_Given records_.

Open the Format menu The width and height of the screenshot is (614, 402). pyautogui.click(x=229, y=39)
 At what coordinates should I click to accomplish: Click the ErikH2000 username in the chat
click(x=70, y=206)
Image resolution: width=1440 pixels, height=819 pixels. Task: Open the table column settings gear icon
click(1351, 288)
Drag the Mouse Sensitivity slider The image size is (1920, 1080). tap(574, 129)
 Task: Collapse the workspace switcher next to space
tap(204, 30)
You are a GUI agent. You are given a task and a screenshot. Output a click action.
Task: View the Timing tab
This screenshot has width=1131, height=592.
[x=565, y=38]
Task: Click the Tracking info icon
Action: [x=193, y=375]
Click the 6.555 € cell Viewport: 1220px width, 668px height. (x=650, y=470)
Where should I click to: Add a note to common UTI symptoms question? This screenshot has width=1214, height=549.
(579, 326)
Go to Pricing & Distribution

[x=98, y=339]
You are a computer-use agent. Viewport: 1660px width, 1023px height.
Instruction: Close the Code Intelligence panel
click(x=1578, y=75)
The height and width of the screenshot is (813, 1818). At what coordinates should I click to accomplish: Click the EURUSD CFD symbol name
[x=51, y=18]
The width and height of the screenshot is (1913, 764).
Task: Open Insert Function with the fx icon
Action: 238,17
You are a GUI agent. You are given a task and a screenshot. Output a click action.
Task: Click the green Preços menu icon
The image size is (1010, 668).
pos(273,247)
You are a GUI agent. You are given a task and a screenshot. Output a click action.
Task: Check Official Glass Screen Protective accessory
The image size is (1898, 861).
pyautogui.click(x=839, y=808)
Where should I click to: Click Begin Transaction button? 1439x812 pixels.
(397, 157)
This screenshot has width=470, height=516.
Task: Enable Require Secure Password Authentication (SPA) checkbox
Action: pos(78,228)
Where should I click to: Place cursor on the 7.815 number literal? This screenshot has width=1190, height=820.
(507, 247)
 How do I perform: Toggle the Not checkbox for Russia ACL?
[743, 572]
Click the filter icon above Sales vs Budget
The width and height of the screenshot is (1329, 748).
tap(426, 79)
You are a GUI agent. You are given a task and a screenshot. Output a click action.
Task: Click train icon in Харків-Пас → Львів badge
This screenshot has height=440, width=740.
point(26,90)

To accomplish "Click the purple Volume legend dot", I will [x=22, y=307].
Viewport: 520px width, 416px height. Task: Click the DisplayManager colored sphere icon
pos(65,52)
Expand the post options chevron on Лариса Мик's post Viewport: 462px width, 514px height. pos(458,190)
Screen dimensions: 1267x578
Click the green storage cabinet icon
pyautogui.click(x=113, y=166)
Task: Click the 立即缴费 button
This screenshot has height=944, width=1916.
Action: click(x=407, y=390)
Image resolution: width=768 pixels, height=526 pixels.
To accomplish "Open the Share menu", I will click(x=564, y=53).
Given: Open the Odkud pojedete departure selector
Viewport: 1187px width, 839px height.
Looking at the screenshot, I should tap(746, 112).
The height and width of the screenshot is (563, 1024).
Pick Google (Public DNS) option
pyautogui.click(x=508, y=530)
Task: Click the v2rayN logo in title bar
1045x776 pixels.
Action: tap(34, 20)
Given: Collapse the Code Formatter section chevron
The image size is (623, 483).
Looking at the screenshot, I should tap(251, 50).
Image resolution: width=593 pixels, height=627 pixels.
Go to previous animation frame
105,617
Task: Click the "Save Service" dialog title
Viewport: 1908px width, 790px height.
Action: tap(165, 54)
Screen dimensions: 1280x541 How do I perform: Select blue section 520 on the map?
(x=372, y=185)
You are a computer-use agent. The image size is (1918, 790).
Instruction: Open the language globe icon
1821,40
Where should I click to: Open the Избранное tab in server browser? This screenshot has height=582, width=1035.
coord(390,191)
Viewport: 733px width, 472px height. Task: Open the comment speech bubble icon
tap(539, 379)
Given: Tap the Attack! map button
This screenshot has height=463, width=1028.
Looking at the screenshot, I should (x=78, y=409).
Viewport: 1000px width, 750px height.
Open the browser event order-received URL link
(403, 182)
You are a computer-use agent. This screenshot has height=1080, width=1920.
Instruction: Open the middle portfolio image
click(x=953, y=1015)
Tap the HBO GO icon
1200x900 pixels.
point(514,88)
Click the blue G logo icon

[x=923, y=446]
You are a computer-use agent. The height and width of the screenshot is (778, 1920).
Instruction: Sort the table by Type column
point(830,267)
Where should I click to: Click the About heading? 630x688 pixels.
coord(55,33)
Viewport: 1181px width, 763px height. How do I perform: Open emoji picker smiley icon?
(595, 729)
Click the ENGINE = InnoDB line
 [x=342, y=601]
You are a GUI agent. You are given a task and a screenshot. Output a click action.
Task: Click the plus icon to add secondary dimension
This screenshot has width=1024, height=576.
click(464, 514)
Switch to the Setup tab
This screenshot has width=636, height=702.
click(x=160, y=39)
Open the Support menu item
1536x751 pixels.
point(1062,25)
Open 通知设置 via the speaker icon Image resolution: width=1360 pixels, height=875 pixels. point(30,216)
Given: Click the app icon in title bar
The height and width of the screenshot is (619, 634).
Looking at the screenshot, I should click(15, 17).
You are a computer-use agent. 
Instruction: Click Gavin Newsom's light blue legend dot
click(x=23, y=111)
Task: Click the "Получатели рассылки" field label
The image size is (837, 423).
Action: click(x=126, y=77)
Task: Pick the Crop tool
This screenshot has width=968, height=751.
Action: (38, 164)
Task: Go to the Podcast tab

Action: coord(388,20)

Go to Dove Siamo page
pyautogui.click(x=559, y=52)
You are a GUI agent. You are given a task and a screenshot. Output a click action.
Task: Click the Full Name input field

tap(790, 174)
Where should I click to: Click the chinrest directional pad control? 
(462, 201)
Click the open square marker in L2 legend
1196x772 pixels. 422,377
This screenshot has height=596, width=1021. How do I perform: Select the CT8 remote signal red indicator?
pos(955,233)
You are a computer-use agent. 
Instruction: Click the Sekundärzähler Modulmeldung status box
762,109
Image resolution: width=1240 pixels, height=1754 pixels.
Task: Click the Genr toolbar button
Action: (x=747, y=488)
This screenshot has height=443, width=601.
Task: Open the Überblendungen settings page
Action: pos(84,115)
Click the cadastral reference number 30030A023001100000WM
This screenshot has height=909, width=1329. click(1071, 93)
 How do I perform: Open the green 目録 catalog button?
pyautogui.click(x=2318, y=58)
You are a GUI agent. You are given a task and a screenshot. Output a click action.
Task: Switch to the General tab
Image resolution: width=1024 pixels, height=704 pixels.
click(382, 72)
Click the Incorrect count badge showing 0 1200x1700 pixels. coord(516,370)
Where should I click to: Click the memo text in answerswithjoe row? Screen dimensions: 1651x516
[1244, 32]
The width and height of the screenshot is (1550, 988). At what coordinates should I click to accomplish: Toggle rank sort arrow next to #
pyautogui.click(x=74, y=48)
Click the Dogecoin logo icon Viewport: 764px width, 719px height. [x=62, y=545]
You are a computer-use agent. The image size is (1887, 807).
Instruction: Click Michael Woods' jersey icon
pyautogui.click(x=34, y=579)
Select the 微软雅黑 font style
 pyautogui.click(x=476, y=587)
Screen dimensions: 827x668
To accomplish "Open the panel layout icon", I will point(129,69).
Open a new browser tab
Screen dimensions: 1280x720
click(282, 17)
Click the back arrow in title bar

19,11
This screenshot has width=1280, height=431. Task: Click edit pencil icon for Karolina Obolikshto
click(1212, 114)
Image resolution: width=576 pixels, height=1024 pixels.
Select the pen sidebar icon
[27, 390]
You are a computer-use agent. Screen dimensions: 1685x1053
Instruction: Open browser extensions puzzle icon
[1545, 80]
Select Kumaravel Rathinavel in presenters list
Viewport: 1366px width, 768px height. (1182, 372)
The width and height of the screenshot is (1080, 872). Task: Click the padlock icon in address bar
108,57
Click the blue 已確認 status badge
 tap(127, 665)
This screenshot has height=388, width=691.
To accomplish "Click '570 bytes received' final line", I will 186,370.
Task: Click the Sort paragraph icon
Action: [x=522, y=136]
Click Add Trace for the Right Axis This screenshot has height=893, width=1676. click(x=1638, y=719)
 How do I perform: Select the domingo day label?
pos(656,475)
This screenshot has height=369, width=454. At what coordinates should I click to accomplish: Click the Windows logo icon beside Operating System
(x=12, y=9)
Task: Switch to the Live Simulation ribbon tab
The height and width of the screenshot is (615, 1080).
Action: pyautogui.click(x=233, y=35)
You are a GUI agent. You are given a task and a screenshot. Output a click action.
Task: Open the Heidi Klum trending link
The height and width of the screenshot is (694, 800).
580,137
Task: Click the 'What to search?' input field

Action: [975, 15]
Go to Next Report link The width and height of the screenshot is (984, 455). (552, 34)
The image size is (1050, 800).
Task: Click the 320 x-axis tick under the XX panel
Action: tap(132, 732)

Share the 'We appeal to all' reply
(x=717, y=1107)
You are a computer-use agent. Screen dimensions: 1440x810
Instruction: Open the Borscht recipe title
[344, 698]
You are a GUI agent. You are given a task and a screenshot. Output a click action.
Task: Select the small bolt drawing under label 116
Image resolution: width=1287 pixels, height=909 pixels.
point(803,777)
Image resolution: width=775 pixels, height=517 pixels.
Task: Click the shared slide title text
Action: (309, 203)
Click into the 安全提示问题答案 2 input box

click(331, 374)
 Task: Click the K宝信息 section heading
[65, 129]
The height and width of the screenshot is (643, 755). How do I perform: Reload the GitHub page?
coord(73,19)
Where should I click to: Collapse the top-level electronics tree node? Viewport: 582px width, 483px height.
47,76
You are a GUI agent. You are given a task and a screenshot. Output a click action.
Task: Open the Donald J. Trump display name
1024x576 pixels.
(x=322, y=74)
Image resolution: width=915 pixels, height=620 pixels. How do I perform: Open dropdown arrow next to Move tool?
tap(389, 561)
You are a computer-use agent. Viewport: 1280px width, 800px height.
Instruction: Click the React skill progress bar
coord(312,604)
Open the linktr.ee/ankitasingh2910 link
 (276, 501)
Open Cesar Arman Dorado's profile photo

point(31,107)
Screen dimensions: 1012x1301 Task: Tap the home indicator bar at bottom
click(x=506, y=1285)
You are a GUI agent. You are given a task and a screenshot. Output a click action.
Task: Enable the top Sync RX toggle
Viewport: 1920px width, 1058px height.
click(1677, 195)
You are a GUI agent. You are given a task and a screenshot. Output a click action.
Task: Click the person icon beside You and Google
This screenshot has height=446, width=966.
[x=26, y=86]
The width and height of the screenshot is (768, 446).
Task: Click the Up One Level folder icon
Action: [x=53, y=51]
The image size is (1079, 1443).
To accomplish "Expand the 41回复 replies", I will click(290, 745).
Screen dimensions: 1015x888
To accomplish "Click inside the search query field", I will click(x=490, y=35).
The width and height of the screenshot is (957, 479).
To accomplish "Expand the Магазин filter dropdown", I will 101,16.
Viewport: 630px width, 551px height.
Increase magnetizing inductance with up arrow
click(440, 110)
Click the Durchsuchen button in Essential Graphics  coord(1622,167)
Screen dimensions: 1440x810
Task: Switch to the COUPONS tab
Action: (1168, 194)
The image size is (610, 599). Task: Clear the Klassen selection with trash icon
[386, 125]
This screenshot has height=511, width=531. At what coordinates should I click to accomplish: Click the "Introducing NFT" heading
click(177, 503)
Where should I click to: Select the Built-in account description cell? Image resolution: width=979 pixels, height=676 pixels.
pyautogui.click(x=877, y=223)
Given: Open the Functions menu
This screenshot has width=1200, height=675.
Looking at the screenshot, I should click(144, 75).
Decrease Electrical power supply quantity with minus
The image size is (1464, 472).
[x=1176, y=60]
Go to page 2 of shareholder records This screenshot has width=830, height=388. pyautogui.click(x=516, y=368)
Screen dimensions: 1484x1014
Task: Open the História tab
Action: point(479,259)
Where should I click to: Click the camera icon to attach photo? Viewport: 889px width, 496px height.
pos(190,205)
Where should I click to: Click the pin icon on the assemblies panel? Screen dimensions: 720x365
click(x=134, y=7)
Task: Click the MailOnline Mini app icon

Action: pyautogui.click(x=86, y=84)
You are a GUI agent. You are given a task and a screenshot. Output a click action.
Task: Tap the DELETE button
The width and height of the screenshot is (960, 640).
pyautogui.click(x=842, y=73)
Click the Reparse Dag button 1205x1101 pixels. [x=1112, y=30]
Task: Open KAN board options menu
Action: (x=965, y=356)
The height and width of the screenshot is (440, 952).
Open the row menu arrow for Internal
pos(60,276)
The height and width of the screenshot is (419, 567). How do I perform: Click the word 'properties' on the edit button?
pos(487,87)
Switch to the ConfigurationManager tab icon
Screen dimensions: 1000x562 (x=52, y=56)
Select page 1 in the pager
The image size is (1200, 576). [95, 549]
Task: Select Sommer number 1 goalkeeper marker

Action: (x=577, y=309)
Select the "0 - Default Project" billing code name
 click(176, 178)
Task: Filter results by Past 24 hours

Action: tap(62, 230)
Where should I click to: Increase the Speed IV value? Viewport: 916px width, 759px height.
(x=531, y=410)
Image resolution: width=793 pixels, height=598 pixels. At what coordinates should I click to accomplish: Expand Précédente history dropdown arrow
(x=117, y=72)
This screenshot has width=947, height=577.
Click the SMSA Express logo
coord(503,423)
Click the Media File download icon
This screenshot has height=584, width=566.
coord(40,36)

_Activity_.
Only one part of the material above is to be transcribed, namely the lines starting with the line that has "Where should I click to: Click Begin" and going on through the line that has "The height and width of the screenshot is (563, 1024).", exactly as they stand.

_Response_.
Where should I click to: Click Begin Transaction button? 1439x812 pixels.
(397, 157)
This screenshot has width=470, height=516.
Task: Enable Require Secure Password Authentication (SPA) checkbox
Action: pos(78,228)
Where should I click to: Place cursor on the 7.815 number literal? This screenshot has width=1190, height=820.
(507, 247)
 How do I perform: Toggle the Not checkbox for Russia ACL?
[743, 572]
Click the filter icon above Sales vs Budget
The width and height of the screenshot is (1329, 748).
tap(426, 79)
You are a GUI agent. You are given a task and a screenshot. Output a click action.
Task: Click train icon in Харків-Пас → Львів badge
This screenshot has height=440, width=740.
point(26,90)

To accomplish "Click the purple Volume legend dot", I will [x=22, y=307].
Viewport: 520px width, 416px height. Task: Click the DisplayManager colored sphere icon
pos(65,52)
Expand the post options chevron on Лариса Мик's post Viewport: 462px width, 514px height. pos(458,190)
Screen dimensions: 1267x578
Click the green storage cabinet icon
pyautogui.click(x=113, y=166)
Task: Click the 立即缴费 button
This screenshot has height=944, width=1916.
Action: click(x=407, y=390)
Image resolution: width=768 pixels, height=526 pixels.
To accomplish "Open the Share menu", I will click(x=564, y=53).
Given: Open the Odkud pojedete departure selector
Viewport: 1187px width, 839px height.
Looking at the screenshot, I should tap(746, 112).
The height and width of the screenshot is (563, 1024).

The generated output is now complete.